> **Exercise aim**
Could you reproduce every entry that follows, exactly as shown?

*** Entries shown ***

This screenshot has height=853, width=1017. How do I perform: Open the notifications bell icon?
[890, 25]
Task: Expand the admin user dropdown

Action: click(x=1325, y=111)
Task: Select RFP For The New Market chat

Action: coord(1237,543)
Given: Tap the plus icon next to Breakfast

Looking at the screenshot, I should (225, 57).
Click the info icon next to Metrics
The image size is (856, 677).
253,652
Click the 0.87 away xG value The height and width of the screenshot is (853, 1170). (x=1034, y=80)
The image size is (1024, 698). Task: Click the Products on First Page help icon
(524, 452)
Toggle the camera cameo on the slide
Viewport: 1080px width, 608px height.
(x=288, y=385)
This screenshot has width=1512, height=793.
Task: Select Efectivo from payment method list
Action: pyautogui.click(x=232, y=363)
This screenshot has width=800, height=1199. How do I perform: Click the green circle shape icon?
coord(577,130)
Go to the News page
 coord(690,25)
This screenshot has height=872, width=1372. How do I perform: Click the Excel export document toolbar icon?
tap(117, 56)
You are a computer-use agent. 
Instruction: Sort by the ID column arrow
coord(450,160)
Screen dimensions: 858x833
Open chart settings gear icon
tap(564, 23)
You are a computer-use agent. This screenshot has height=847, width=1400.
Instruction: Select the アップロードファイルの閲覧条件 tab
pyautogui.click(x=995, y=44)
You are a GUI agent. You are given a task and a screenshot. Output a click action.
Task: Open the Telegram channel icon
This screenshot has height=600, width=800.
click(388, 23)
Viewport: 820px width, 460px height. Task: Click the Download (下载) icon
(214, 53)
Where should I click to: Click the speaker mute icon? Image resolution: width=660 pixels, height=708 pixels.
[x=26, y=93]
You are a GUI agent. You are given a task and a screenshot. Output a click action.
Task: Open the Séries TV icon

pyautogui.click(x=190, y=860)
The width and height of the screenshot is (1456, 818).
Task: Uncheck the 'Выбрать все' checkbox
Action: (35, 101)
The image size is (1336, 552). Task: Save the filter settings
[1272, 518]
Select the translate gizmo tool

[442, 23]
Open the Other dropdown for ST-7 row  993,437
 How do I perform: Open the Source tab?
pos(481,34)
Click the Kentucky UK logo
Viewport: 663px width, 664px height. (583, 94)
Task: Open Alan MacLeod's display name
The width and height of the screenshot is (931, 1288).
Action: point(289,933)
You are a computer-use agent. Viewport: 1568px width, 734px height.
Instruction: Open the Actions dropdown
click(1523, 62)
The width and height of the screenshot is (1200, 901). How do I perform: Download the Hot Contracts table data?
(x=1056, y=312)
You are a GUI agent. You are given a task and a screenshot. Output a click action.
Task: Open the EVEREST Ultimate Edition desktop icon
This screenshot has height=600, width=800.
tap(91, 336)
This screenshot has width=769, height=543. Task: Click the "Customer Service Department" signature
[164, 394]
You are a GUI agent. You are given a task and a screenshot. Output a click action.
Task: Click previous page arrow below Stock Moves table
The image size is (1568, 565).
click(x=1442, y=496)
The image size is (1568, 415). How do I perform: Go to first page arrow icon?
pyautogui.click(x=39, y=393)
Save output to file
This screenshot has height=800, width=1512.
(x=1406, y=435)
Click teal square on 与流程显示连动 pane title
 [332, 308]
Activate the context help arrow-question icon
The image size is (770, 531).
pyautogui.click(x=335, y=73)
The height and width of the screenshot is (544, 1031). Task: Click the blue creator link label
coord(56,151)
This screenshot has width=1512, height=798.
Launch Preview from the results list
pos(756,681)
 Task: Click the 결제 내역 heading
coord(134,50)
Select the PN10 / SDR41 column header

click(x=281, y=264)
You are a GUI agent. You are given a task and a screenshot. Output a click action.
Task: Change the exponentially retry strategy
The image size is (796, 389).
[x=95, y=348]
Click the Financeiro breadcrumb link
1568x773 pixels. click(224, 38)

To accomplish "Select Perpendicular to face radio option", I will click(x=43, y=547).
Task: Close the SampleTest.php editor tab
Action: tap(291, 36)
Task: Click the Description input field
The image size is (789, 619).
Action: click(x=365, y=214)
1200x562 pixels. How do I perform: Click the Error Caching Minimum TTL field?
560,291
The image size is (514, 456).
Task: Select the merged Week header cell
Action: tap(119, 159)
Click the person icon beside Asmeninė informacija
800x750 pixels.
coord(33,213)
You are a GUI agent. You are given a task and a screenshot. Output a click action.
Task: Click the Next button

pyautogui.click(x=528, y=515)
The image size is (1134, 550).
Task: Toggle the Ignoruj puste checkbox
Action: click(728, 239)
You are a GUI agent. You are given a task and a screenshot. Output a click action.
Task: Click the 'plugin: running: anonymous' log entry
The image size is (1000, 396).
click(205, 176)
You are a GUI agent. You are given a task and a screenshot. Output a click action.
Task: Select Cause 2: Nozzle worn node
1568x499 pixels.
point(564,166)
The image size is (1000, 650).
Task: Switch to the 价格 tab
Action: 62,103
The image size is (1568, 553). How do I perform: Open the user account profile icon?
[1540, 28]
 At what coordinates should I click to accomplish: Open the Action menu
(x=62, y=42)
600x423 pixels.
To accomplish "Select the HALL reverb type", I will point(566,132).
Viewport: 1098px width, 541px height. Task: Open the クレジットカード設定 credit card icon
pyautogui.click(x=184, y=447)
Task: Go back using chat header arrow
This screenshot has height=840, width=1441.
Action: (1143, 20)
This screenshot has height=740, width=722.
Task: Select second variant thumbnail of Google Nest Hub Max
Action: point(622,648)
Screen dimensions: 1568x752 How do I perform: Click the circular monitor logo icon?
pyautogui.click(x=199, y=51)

*** End of Entries shown ***

> **Task answer**
This screenshot has height=853, width=1017. How do I perform: Open the notifications bell icon?
[890, 25]
Task: Expand the admin user dropdown

Action: click(x=1325, y=111)
Task: Select RFP For The New Market chat

Action: coord(1237,543)
Given: Tap the plus icon next to Breakfast

Looking at the screenshot, I should (225, 57).
Click the info icon next to Metrics
The image size is (856, 677).
253,652
Click the 0.87 away xG value The height and width of the screenshot is (853, 1170). (x=1034, y=80)
The image size is (1024, 698). Task: Click the Products on First Page help icon
(524, 452)
Toggle the camera cameo on the slide
Viewport: 1080px width, 608px height.
(x=288, y=385)
This screenshot has width=1512, height=793.
Task: Select Efectivo from payment method list
Action: pyautogui.click(x=232, y=363)
This screenshot has width=800, height=1199. How do I perform: Click the green circle shape icon?
coord(577,130)
Go to the News page
 coord(690,25)
This screenshot has height=872, width=1372. How do I perform: Click the Excel export document toolbar icon?
tap(117, 56)
You are a computer-use agent. 
Instruction: Sort by the ID column arrow
coord(450,160)
Screen dimensions: 858x833
Open chart settings gear icon
tap(564, 23)
You are a computer-use agent. This screenshot has height=847, width=1400.
Instruction: Select the アップロードファイルの閲覧条件 tab
pyautogui.click(x=995, y=44)
You are a GUI agent. You are given a task and a screenshot. Output a click action.
Task: Open the Telegram channel icon
This screenshot has height=600, width=800.
click(388, 23)
Viewport: 820px width, 460px height. Task: Click the Download (下载) icon
(214, 53)
Where should I click to: Click the speaker mute icon? Image resolution: width=660 pixels, height=708 pixels.
[x=26, y=93]
You are a GUI agent. You are given a task and a screenshot. Output a click action.
Task: Open the Séries TV icon

pyautogui.click(x=190, y=860)
The width and height of the screenshot is (1456, 818).
Task: Uncheck the 'Выбрать все' checkbox
Action: (35, 101)
The image size is (1336, 552). Task: Save the filter settings
[1272, 518]
Select the translate gizmo tool

[442, 23]
Open the Other dropdown for ST-7 row  993,437
 How do I perform: Open the Source tab?
pos(481,34)
Click the Kentucky UK logo
Viewport: 663px width, 664px height. (583, 94)
Task: Open Alan MacLeod's display name
The width and height of the screenshot is (931, 1288).
Action: point(289,933)
You are a computer-use agent. Viewport: 1568px width, 734px height.
Instruction: Open the Actions dropdown
click(1523, 62)
The width and height of the screenshot is (1200, 901). How do I perform: Download the Hot Contracts table data?
(x=1056, y=312)
You are a GUI agent. You are given a task and a screenshot. Output a click action.
Task: Open the EVEREST Ultimate Edition desktop icon
This screenshot has height=600, width=800.
tap(91, 336)
This screenshot has width=769, height=543. Task: Click the "Customer Service Department" signature
[164, 394]
You are a GUI agent. You are given a task and a screenshot. Output a click action.
Task: Click previous page arrow below Stock Moves table
The image size is (1568, 565).
click(x=1442, y=496)
The image size is (1568, 415). How do I perform: Go to first page arrow icon?
pyautogui.click(x=39, y=393)
Save output to file
This screenshot has height=800, width=1512.
(x=1406, y=435)
Click teal square on 与流程显示连动 pane title
 [332, 308]
Activate the context help arrow-question icon
The image size is (770, 531).
pyautogui.click(x=335, y=73)
The height and width of the screenshot is (544, 1031). Task: Click the blue creator link label
coord(56,151)
This screenshot has width=1512, height=798.
Launch Preview from the results list
pos(756,681)
 Task: Click the 결제 내역 heading
coord(134,50)
Select the PN10 / SDR41 column header

click(x=281, y=264)
You are a GUI agent. You are given a task and a screenshot. Output a click action.
Task: Change the exponentially retry strategy
The image size is (796, 389).
[x=95, y=348]
Click the Financeiro breadcrumb link
1568x773 pixels. click(224, 38)

To accomplish "Select Perpendicular to face radio option", I will click(x=43, y=547).
Task: Close the SampleTest.php editor tab
Action: tap(291, 36)
Task: Click the Description input field
The image size is (789, 619).
Action: click(x=365, y=214)
1200x562 pixels. How do I perform: Click the Error Caching Minimum TTL field?
560,291
The image size is (514, 456).
Task: Select the merged Week header cell
Action: tap(119, 159)
Click the person icon beside Asmeninė informacija
800x750 pixels.
coord(33,213)
You are a GUI agent. You are given a task and a screenshot. Output a click action.
Task: Click the Next button

pyautogui.click(x=528, y=515)
The image size is (1134, 550).
Task: Toggle the Ignoruj puste checkbox
Action: click(728, 239)
You are a GUI agent. You are given a task and a screenshot. Output a click action.
Task: Click the 'plugin: running: anonymous' log entry
The image size is (1000, 396).
click(205, 176)
You are a GUI agent. You are given a task and a screenshot. Output a click action.
Task: Select Cause 2: Nozzle worn node
1568x499 pixels.
point(564,166)
The image size is (1000, 650).
Task: Switch to the 价格 tab
Action: 62,103
The image size is (1568, 553). How do I perform: Open the user account profile icon?
[1540, 28]
 At what coordinates should I click to accomplish: Open the Action menu
(x=62, y=42)
600x423 pixels.
To accomplish "Select the HALL reverb type", I will point(566,132).
Viewport: 1098px width, 541px height. Task: Open the クレジットカード設定 credit card icon
pyautogui.click(x=184, y=447)
Task: Go back using chat header arrow
This screenshot has height=840, width=1441.
Action: (1143, 20)
This screenshot has height=740, width=722.
Task: Select second variant thumbnail of Google Nest Hub Max
Action: point(622,648)
Screen dimensions: 1568x752 How do I perform: Click the circular monitor logo icon?
pyautogui.click(x=199, y=51)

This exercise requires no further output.